Requests ▸
1. Summarize the model-training notebook in two sentences.
2. Carry on the model-training notebook from its final line.

Page text ▸

# Jupyter Notebook to train a model

In [1]:
import tensorflow as tf
from tensorflow import keras
import numpy as np
from tf_explain.callbacks.grad_cam import GradCAMCallback

# use random seed to reproduce results
np.random.seed(42)
tf.random.set_seed(42)

2021-12-14 22:14:37.851189: I tensorflow/stream_executor/platform/default/dso_loader.cc:49] Successfully opened dynamic library libcudart.so.10.1


### lists possible devices (CPU, GPU), used to check if GPU is recognized/exists

In [2]:
tf.config.get_visible_devices()

2021-12-14 22:14:41.881330: I tensorflow/compiler/jit/xla_cpu_device.cc:41] Not creating XLA devices, tf_xla_enable_xla_devices not set
2021-12-14 22:14:41.888562: I tensorflow/stream_executor/platform/default/dso_loader.cc:49] Successfully opened dynamic library libcuda.so.1
2021-12-14 22:14:41.963126: I tensorflow/stream_executor/cuda/cuda_gpu_executor.cc:941] successful NUMA node read from SysFS had negative value (-1), but there must be at least one NUMA node, so returning NUMA node zero
2021-12-14 22:14:41.963932: I tensorflow/core/common_runtime/gpu/gpu_device.cc:1720] Found device 0 with properties: 
pciBusID: 0000:01:00.0 name: NVIDIA GeForce GTX 1080 computeCapability: 6.1
coreClock: 1.8225GHz coreCount: 20 deviceMemorySize: 7.93GiB deviceMemoryBandwidth: 298.32GiB/s
2021-12-14 22:14:41.963988: I tensorflow/stream_executor/platform/default/dso_loader.cc:49] Successfully opened dynamic library libcudart.so.10.1
2021-12-14 22:14:41.993918: I tensorflow/stream_executor/platform/d

[PhysicalDevice(name='/physical_device:CPU:0', device_type='CPU'),
 PhysicalDevice(name='/physical_device:GPU:0', device_type='GPU')]

## Methods

### used to save a trained model as a json file and its weights as a h5 file

In [3]:
def save_model(model, model_name):
    my_model = model.to_json()
    with open(f'./saved_models/{model_name}.json', "w") as file:
        file.write(my_model)
    # serialize weights to HDF5
    model.save_weights(f'./saved_models/{model_name}_weights.h5')

### used to build the base model using predefined architectures
currently: vgg16, xception, resnet

In [4]:
def build_base_model(architecture, weights):
    input = tf.keras.Input(shape=(224, 224, 3))
    if architecture == 'vgg16':
        return tf.keras.applications.vgg16.VGG16(weights=weights, include_top=False, input_tensor=input)
    if architecture == 'xception':
        return tf.keras.applications.xception.Xception(weights=weights, include_top=False, input_tensor=input)
    if architecture == 'resnet':
        return tf.keras.applications.resnet.ResNet50(weights=weights, include_top=False, input_tensor=input)

### gets base model as input and builds a new top layer and returns the model with custom top layers

In [5]:
def build_model(base_model):
    flat = keras.layers.Flatten(name='flatten')(base_model.output)
    dense_1 = keras.layers.Dense(1000)(flat)
    dropout = keras.layers.Dropout(0.25)(dense_1)
    batch = keras.layers.BatchNormalization()(dropout)
    output = keras.layers.Dense(1, activation='sigmoid')(batch)
    return tf.keras.Model(base_model.input, output)

### gets a model as input and returns a model compiled with the adam optimizer

In [6]:
def compile_model(model, alpha, beta1, beta2, metrics):
    optimizer = keras.optimizers.Adam(learning_rate=alpha, beta_1=beta1, beta_2=beta2)

Records on locating elements on screens ▸
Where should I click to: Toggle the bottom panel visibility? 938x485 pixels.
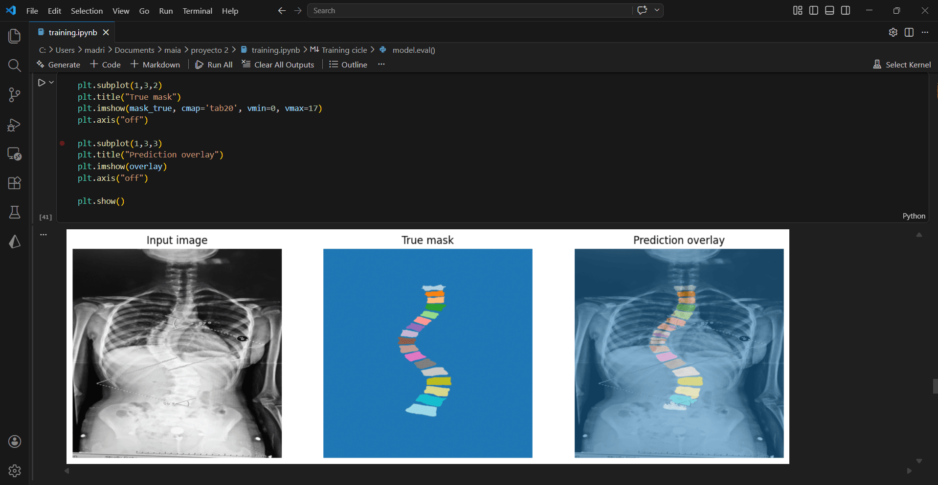[829, 10]
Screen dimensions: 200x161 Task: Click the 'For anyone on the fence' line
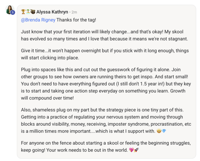tap(106, 143)
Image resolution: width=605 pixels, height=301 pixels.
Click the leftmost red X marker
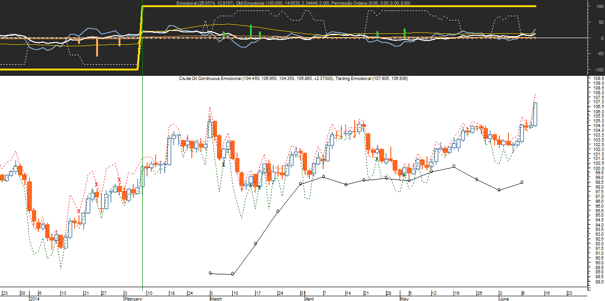coord(79,211)
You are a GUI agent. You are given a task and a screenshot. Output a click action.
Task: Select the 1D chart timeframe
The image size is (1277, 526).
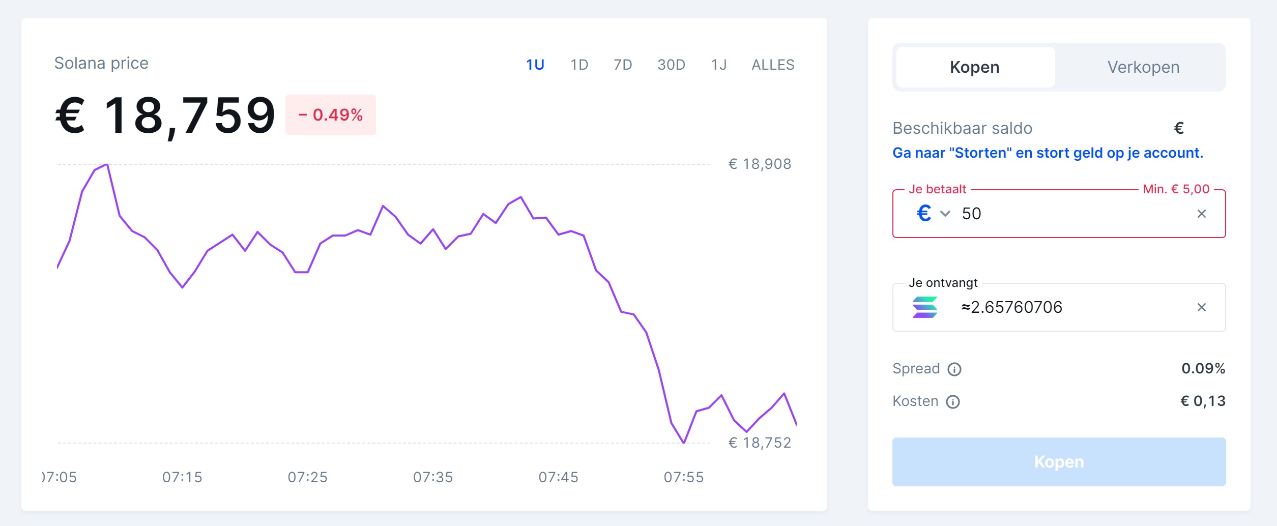coord(579,65)
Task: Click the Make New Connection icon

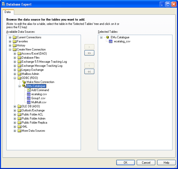Action: pyautogui.click(x=24, y=82)
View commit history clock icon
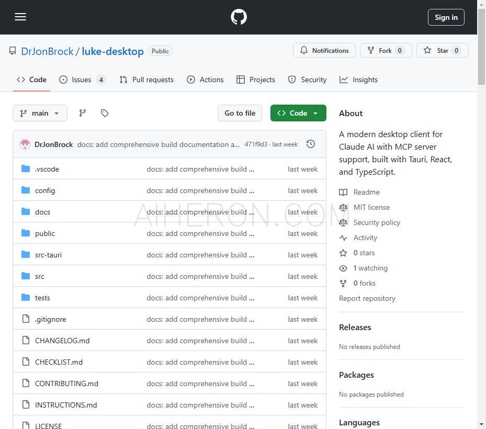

The answers ▸
1. The notebook imports TensorFlow, Keras, NumPy and a Grad-CAM callback, fixes random seeds so results can be reproduced, and lists the visible devices, a CPU and an NVIDIA GeForce GTX 1080 GPU. It then defines methods that save a trained model as a JSON file with its weights in an h5 file, build a base model from VGG16, Xception or ResNet, add custom top layers, and compile the model with the Adam optimizer.

2.
    model.compile(loss="binary_crossentropy", optimizer=optimizer, metrics=metrics)
    return model

### gets a model as input and trains it on the data-set with the defined callbacks and epochs

In [7]:
def train_model(model, train_set, validation_set, epochs, callback):
    return model.fit(train_set,
                     validation_data=validation_set,
                     epochs=epochs,
                     callbacks=callback)

### gets a model as input and changes its layers trainable attribute

In [8]:
def set_layers_trainable(trainable, input_model):
    for layer in input_model.layers:
        layer.trainable = trainable

## Data preprocessing

preprocessing of the images applied when loading image data set from disk with tensorflows flow_from_directory


In [9]:
image_gen = keras.preprocessing.image.ImageDataGenerator(rotation_range=20,  # rotate the image 20 degrees
                                                         width_shift_range=0.2,
                                                         height_shift_range=0.2,
                                                         rescale=1 / 255,  # Rescale the image by normalzing it.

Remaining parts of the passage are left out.